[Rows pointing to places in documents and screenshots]

┌────────

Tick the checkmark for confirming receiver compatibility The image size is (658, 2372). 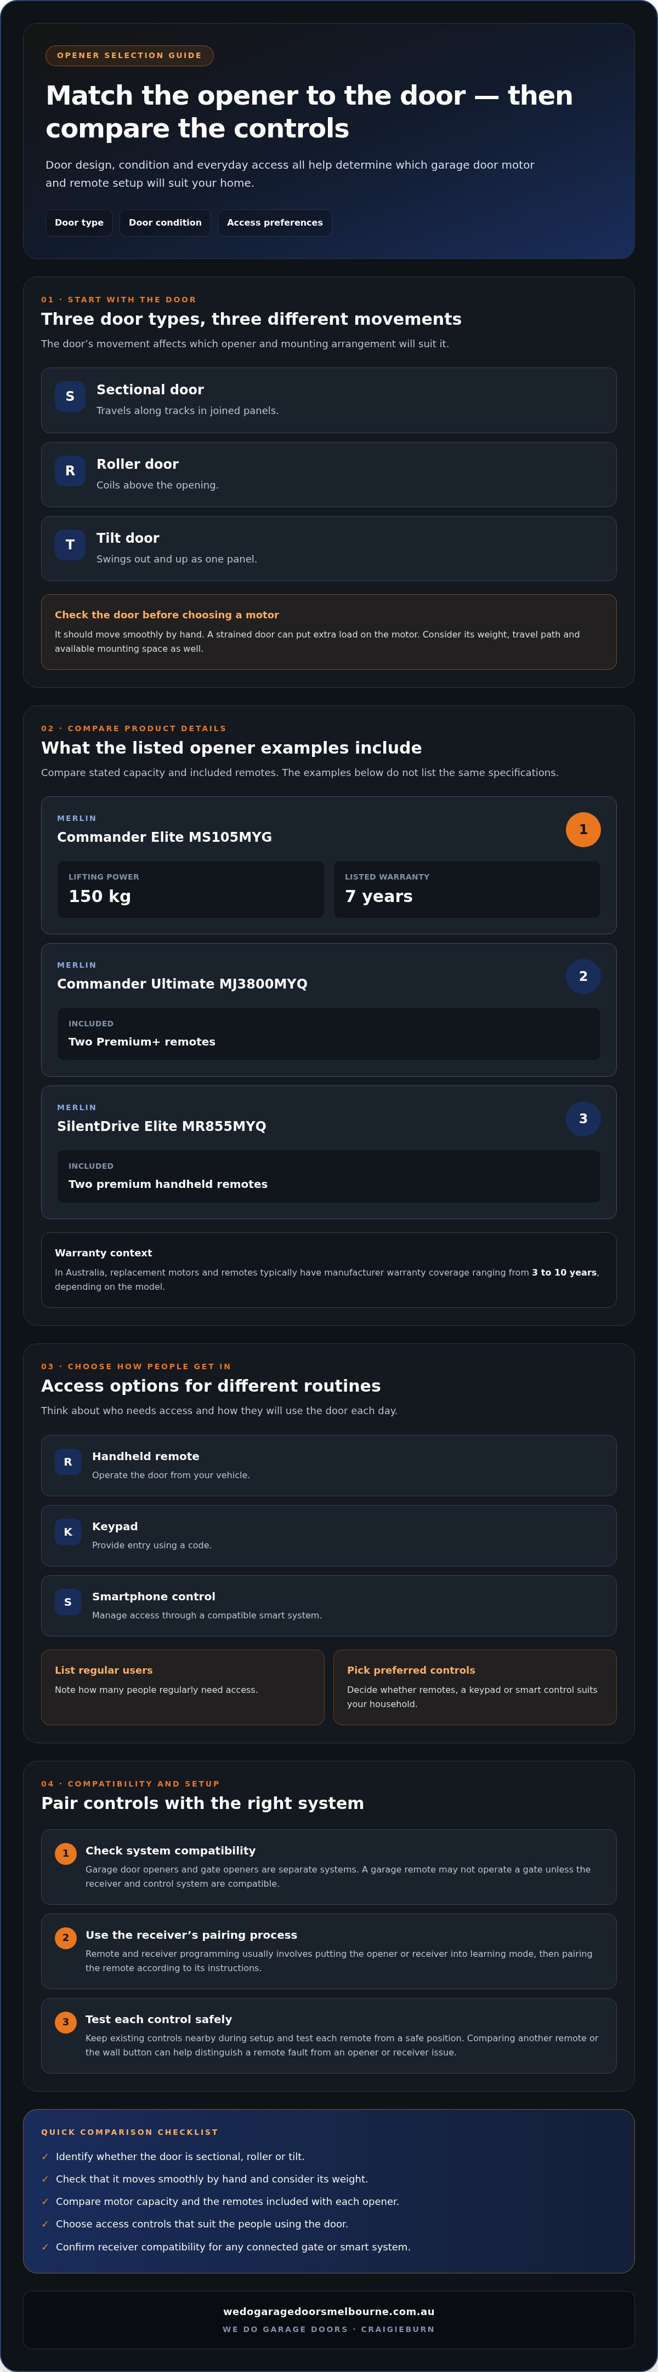click(x=45, y=2247)
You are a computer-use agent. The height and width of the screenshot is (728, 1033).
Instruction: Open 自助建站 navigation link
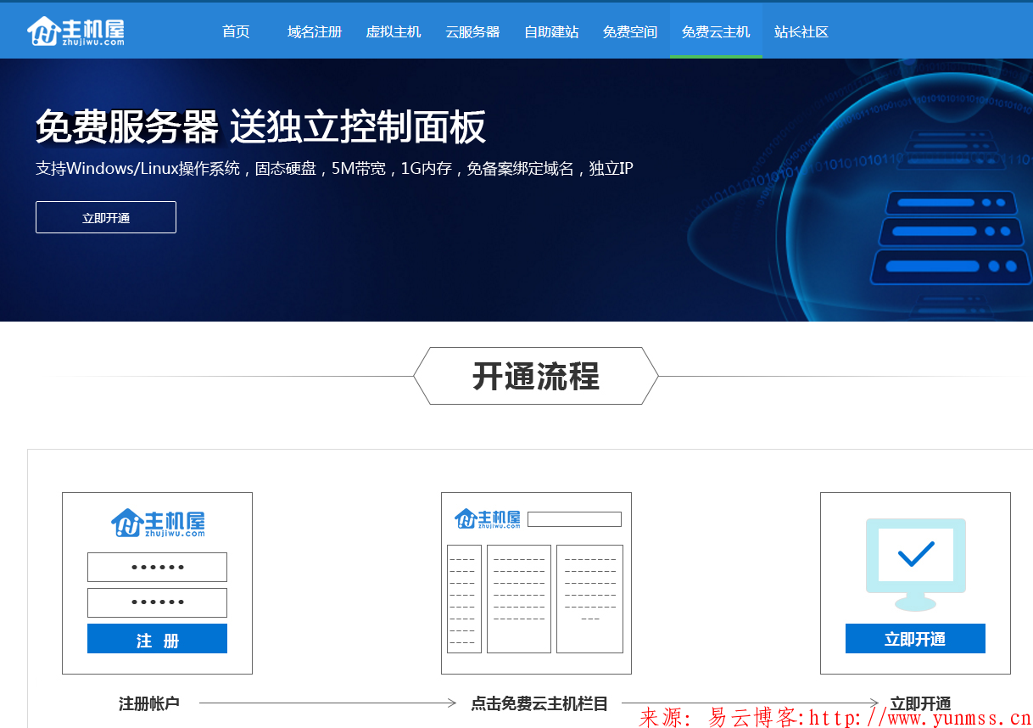click(551, 32)
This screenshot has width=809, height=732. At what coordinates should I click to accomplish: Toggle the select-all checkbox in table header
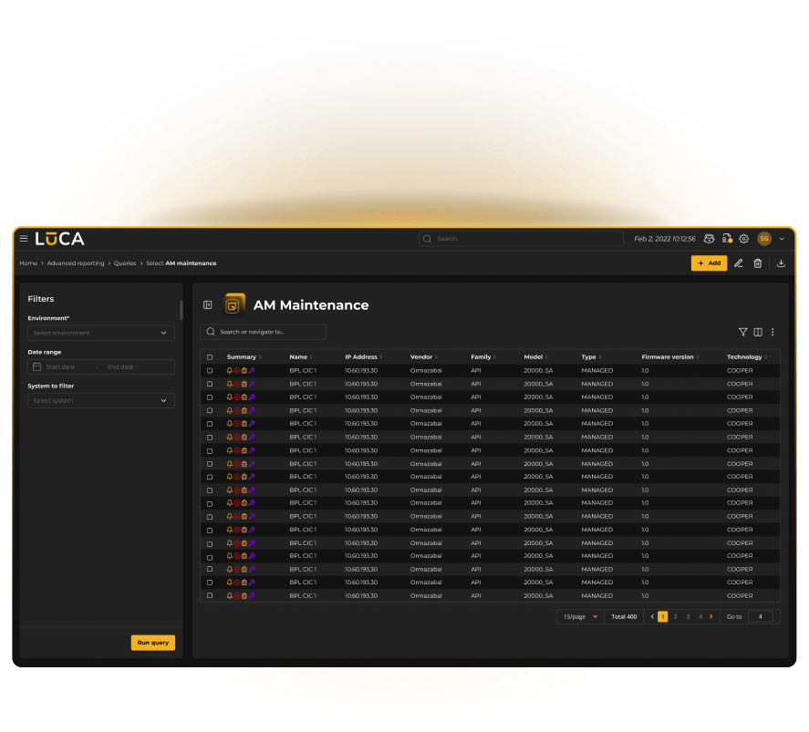[x=210, y=357]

└────────

EXERCISE OBJECTIVE ▸ Copy every row word for word, from the line containing "This screenshot has" to the end of the rows. Leave the pictures out.

COMPLETE RESPONSE ▸
This screenshot has width=809, height=732. At what coordinates should I click to accomplish: Toggle the select-all checkbox in table header
[x=210, y=357]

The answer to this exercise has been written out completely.